Inpatient treatment will generally base on Cognitive Behavioral Therapy (CBT). Patients will receive one to two session of individual therapy (50 minutes) and an average of six sessions of group therapy (90 minutes) per week. Interventions will be supplemented with sports-and physiotherapy, as well as medical treatment (including medication) when necessary. Duration of treatment usually range between 21 and 56 days.

Sample size

This study will be designed to detect a difference of d = 0.40 between the groups as the primary outcome.

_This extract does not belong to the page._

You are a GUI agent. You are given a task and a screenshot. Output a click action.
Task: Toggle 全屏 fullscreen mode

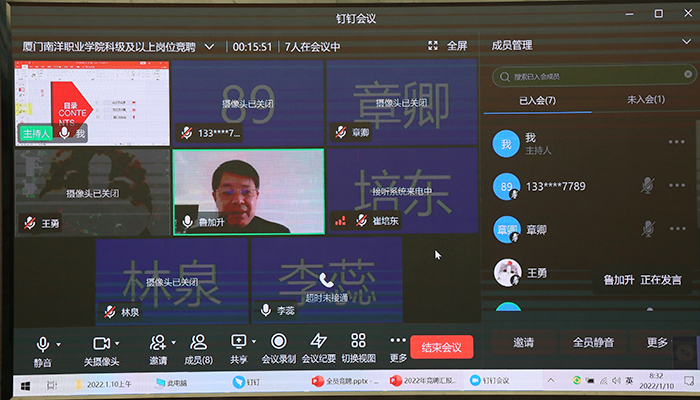tap(447, 46)
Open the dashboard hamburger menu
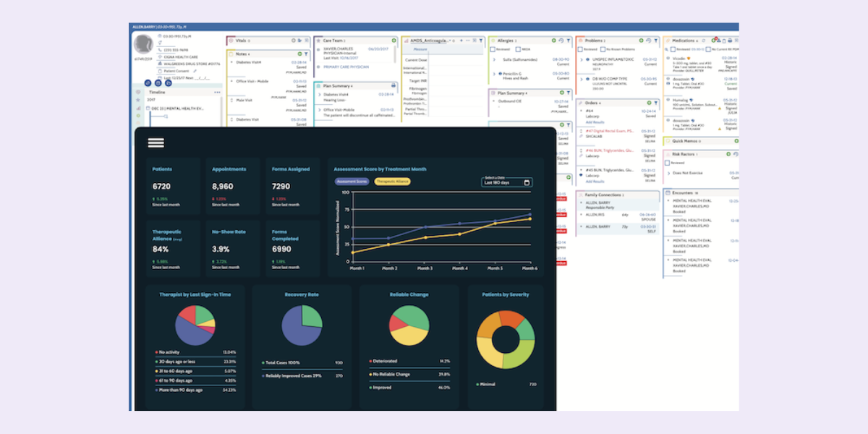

As patients expect to be treated for their depression in the subsequent inpatient psychotherapeutic treatment, we do expect a somewhat smaller effect size for our intervention than what has been found in the most recent meta-analysis of internet-based guided self-help treatments for depression [35]. With a power of 0.80 in a two-tailed test and α = .05, a sample of n = 200 participants would need to be included at baseline (calculated using GPower 3.1).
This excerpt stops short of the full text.